First-line treatment for trigeminal neuralgia (TN) is medication, and if the medication fails or severe side effects develop, surgical treatment may be offered. Approximately half of patients will fail medical thearpy. Carbamazepine (CBZ) and oxcarbazepine (OXC) are considered first-line therapy. Compared to CBZ, OXC showed a similar efficacy in controlling pain but a greater tolerability and less drug interactions. Second-line therapy is with add-on drugs of lamotrigine or monotherapy with lamotrigine or baclofen. [1]

In the ED, an acute exacerbation may benefit from intravenous hydration, management of hyponatraemia, titration of drugs, and, in certain cases, lidocaine or fosphenytoin intravenous infusion, under cardiac monitoring.

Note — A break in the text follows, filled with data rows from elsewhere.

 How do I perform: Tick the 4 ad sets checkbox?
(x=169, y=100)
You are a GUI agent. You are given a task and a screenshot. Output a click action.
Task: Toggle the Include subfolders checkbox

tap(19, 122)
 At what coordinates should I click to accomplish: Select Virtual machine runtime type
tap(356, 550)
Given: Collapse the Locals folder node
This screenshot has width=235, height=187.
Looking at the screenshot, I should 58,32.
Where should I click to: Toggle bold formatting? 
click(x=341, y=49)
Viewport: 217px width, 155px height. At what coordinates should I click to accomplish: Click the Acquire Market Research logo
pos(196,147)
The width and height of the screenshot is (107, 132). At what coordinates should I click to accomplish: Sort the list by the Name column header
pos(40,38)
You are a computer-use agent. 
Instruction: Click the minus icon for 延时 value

Less invasive options for pain relief are currently being researched. These include repeated peripheral alcohol injections with a variable pain relief duration. Repeated injections have been noted to be more difficult due to fibrosis and were also associated with a decreased duration of pain relief. Average duration of symptomatic improvement was 11–15 months. [12]

Subcutaneous or intradermal Botulinum toxin-A (Botox) injections work by blocking acetylcholine release at the neuromuscular junction with resultant muscle relaxation through eventual deactivation of sodium channels in the CNS. Relief of symptoms was reported to be between 3 and 24 months. Adverse reactions reported included development of hemotoma and mild facial asymmetry. [13] One study reported that the effectiveness of the injection faded after 60 days. [1]

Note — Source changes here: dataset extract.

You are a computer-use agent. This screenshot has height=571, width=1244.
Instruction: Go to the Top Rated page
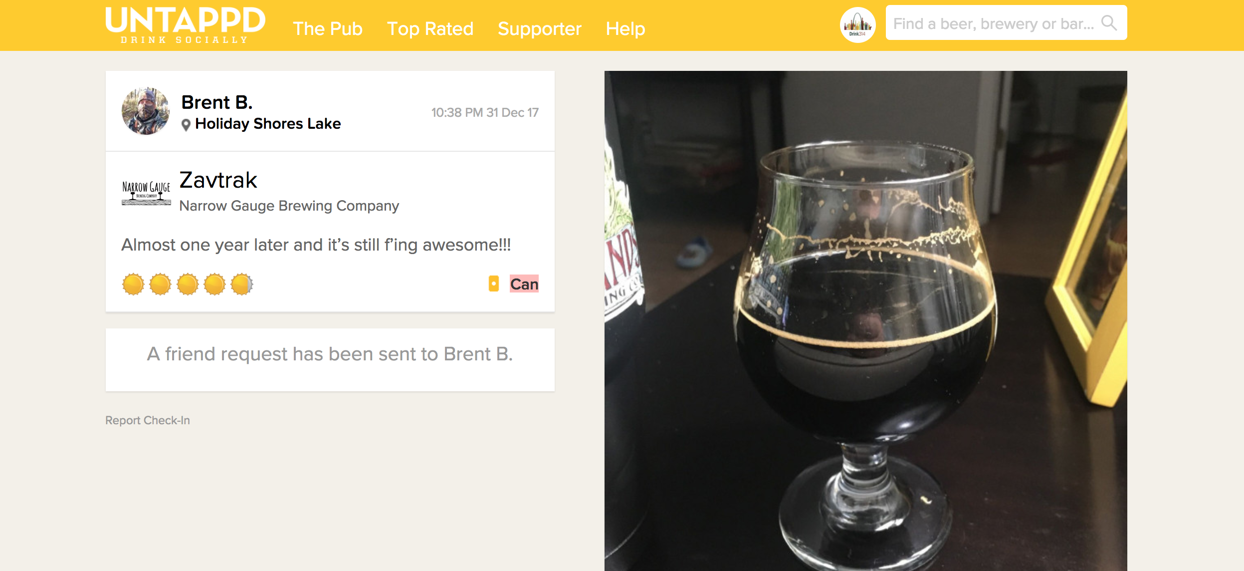click(x=430, y=28)
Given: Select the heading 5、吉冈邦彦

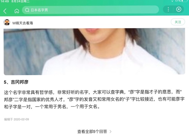Looking at the screenshot, I should tap(16, 82).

There is a novel sodium channel blocker injection currently being investiaged for use in TN.


Surgical Care

Approximately half of trigeminal neuralgia (TN) patients will fail medical therapy and go on to require surgical management of their symptoms.

Neuromodulation is a treatment option when medication therapy has failed. Options include nerve stimulation at various locations along the trigeminal motor pathway including electrical Gasserian (trigeminal) ganglion stimulation, the peripheral nerve, as well as both non-invasive and invasive motor cortex stimulation. [1]  Destruction of the sensory component of the trigeminal nerve can also be done. Gamma knife radiosurgery can be an option for patients who are poor surgical candidates.

Microvascular decompression is an invasive surgical option to reduce vascular compression on the trigeminal nerve or ganglion. This procedure requires a craniotomy in the posterior fossa and risks include infarcts, hematomas, cerebral spinal fluid leaks, meningitis, hearing loss, and sensory loss. [1]  Pain relief following surgery can be immediate but can decrease over a time frame of years.